COVID-19 can lead to chronic health issues that last months or years after a person’s initial infection, and lingering complications that have upended formerly healthy people’s day-to-day lives could have broader implications for Canada’s workforce, new research and economic data suggest.

Data gaps persist when it comes to the full scope of post-COVID chronic illness in Canada’s labour force, but some researchers say ripples in the labour market could be significant, and should be kept in mind by economic policymakers who are trying to make sense of Canada’s pandemic-era employment data.


A federal task force led by Canada’s chief science advisor on the post-COVID condition in Canada published a report this month that called long COVID the “long tail” of the pandemic, and said socio-economic implications of the post-COVID condition could be “far-reaching.”

Millions of Canadians have been infected with COVID-19 over the last three years, and the federal report estimated that about 1.4 million people are living with long-term symptoms – though that number may be an undercount, as many people may not have had a diagnosis for their initial infection or long COVID symptoms.

Women are considered more at-risk than men of developing long COVID, the report said. Working-age adults make up the majority of people suffering from the condition, and returning to work too soon after being sick can complicate their recovery.

The task force’s report said return-to-work arrangements for people with long COVID should be flexible and adapt to the “non-linear recovery” for people with lasting physical and cognitive difficulties.

It also called for coordination between employers and insurance providers to accommodate people’s recoveries from long COVID

A spokesperson for the Canadian Life and Health Insurance Association said it’s had frequent discussions with members about long COVID, but the industry has reported “minimal impact” to disability claims from the condition.  That’s because some people may be working through their illness, and different primary disabling conditions are used on physician forms, so “there is not a record of it being a ‘long COVID’ claim.”


Data on long COVID in Canada’s labour market is “sparse,” the federal report said, but it contended the illness’ effects could be “profound” based on numbers reported elsewhere in the world.

Some economists have picked up on clues in Canada’s existing labour data that suggest long COVID could be keeping more people out of the workforce.

CIBC economists published a report in January that looked at evidence of a “sicker workforce” in Canada than the one that existed in 2019. They argued that Canada’s low unemployment rate is partly due to employers hiring more people to remain productive because more employees have been off sick.

Andrew Grantham, one of the economists behind the report, said the worker illness picture has started to improve since the fourth quarter of last year, though working hours lost to illness or family issues are still higher than pre-pandemic levels.

He highlighted other noteworthy figures from Statistics Canada’s monthly Labour Force Survey that could be attributed in part to chronic illness related to COVID-19.

For example, recent data show more people are taking a full week away from work when they call in sick, suggesting they are taking more time to recover.

There has also been an increase of about 31,000 people from 2019 who report being fully out of the workforce due to illness, Grantham pointed out, and another increase of 6,000 people who are away from work due to family responsibilities. That total figure represents about 0.2 per cent of Canada’s possible labour force, he said.

Taking everything together, Grantham said he thinks long COVID is likely at play behind the numbers, though it’s unclear exactly how much.

“It’s definitely a contributing factor, I would have thought,” he said in a telephone interview with

Despite the data gaps identified in the task force report, Grantham said he considers Canada’s existing labour data fairly detailed for assessing the workplace illness picture, though he said more detail would help nail down the causes behind the trends.

“Maybe it just needs to be taken a step further to really break down what's causing this spike in illness-related absenteeism,” he said.


The federal long COVID report referenced research from elsewhere in the world about the labour force impact of COVID-19.

England’s central bank has estimated a 1.3 per cent decrease in labour participation, partly due to the post-COVID condition. In the U.S., other research suggests up to four million people could be out of work due to long COVID, totalling annual lost wages of about $170 billion and likely contributing to the country’s labour shortage.

The Bank of Canada told it’s not conducting any of its own research on long COVID and labour force participation, but it does track working hours lost to illness.

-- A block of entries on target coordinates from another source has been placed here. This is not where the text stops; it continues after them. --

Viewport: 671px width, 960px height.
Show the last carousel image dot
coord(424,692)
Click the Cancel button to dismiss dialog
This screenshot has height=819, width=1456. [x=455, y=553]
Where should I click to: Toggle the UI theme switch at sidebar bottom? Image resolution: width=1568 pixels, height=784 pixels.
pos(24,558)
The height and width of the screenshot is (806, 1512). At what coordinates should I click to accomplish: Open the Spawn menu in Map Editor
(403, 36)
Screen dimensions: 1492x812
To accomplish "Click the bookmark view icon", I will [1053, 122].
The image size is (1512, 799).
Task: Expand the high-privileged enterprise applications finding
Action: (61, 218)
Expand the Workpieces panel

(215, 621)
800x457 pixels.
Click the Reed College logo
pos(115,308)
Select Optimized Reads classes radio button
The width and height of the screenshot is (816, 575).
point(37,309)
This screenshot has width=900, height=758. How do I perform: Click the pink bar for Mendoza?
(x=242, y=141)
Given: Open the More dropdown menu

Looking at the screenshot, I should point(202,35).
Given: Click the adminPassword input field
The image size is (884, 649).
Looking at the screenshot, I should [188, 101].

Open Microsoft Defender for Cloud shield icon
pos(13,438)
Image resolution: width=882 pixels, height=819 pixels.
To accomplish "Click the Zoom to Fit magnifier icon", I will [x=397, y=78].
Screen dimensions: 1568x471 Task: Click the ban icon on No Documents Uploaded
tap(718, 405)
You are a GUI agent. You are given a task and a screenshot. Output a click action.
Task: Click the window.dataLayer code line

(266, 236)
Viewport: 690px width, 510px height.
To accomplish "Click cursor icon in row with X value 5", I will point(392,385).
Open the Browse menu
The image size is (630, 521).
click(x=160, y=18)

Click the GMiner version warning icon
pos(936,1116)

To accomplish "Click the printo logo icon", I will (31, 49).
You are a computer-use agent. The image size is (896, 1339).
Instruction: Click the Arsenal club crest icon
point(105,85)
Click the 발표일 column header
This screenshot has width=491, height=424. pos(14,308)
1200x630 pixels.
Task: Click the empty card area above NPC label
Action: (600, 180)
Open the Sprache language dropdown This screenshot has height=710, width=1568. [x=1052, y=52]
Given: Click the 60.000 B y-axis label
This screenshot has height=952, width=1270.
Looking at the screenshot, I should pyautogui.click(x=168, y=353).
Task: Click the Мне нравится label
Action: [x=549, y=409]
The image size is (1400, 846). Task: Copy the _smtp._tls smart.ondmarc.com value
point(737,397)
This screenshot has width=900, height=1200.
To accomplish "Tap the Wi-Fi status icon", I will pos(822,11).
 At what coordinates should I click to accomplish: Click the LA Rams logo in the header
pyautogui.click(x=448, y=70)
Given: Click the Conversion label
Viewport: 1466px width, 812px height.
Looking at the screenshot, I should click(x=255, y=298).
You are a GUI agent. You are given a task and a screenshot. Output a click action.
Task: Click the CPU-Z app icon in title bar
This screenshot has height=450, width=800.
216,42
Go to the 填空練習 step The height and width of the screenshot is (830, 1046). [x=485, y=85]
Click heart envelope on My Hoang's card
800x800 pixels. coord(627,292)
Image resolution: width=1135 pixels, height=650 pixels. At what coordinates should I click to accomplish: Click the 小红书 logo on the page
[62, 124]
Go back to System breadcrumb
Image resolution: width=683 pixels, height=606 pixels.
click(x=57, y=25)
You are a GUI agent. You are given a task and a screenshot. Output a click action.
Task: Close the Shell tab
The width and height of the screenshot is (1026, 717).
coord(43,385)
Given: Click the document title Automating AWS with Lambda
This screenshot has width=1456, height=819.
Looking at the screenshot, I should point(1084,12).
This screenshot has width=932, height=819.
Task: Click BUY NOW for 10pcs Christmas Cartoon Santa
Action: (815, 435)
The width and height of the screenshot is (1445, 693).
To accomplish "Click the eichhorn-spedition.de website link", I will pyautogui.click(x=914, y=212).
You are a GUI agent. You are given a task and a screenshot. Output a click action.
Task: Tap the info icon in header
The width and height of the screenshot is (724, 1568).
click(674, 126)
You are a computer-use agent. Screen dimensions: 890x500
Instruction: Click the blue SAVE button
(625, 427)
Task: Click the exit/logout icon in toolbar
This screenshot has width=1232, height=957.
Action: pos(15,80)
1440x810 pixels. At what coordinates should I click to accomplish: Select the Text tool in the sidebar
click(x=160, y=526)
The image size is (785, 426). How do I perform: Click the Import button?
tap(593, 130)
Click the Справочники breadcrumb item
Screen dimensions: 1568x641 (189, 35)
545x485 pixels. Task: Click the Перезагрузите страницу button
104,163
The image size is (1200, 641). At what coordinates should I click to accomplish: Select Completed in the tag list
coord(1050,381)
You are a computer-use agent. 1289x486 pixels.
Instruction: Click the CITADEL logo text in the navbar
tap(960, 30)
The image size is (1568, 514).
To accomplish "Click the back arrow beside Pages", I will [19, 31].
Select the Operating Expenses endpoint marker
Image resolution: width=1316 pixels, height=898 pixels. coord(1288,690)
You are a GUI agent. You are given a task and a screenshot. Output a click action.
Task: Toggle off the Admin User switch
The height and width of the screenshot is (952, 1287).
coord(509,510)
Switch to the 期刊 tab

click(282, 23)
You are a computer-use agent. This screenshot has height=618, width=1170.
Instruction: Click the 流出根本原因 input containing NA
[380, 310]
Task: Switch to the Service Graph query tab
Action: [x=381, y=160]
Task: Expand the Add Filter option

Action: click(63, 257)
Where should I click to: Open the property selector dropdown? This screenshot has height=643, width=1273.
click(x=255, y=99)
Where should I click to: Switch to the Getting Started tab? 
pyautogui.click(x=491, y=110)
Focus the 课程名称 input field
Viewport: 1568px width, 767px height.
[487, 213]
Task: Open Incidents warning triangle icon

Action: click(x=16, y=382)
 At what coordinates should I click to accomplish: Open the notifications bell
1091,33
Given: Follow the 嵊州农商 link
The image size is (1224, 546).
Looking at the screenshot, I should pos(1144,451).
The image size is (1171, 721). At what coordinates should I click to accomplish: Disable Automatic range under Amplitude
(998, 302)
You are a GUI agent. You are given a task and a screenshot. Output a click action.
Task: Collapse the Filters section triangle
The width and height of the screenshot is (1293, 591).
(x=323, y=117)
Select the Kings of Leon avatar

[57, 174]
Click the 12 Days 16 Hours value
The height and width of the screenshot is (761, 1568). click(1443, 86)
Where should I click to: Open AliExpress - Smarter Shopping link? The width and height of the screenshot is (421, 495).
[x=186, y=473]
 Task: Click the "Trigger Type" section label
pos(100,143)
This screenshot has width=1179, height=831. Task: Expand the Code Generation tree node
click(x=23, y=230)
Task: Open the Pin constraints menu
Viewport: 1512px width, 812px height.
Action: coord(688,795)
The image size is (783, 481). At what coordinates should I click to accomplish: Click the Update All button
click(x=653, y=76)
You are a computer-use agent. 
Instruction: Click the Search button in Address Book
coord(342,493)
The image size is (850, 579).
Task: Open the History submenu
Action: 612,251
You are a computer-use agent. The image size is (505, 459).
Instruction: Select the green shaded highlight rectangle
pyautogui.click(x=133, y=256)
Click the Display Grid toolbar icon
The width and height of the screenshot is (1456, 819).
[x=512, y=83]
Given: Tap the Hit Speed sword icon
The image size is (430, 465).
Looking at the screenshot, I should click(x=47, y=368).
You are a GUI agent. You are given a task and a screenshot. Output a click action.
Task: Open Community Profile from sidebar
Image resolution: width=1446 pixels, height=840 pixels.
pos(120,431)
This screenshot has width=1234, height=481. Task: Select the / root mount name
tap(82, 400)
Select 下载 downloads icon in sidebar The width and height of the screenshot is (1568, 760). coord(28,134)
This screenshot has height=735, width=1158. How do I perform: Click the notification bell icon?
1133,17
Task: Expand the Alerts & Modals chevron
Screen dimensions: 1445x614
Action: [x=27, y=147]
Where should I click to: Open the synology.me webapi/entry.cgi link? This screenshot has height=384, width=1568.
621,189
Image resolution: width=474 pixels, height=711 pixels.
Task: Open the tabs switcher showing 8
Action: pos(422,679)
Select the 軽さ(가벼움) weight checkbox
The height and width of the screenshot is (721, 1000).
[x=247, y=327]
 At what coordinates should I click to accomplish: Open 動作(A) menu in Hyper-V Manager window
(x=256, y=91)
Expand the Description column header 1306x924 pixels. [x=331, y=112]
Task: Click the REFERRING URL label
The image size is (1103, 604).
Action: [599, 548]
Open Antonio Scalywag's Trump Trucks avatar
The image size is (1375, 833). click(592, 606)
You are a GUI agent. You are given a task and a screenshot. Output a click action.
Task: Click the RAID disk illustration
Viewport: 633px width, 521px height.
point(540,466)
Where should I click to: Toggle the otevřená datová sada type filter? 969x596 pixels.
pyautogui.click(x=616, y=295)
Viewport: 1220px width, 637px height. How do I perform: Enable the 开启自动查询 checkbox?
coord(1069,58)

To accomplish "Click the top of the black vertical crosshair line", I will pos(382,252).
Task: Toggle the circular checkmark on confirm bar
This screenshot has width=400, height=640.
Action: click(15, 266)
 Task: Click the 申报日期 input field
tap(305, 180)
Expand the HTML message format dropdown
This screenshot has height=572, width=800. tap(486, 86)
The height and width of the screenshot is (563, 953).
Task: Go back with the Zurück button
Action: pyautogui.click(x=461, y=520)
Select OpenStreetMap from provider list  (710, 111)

Grantham said given the data we do have, Canada appears to be faring better than other countries like the U.S. and the U.K., where more people were infected with COVID-19, particularly before vaccines were widely available.


The chief science advisor’s report said more research is needed to assess long COVID’s impact on the labour force and Canadian society at large.

In the meantime, the Bank of Canada has expressed concern that Canada’s persistently low unemployment rate could drive up inflation. Grantham said elevated levels of worker illness should be kept in mind in economic policy decisions going forward, arguing the country’s unemployment rate has likely seen a “structural shift” with COVID and related chronic illnesses seemingly not going away.

“It is a very complicated world we are living in post-pandemic, and I think one that maybe the Bank of Canada is thinking about too simplistically,” he said.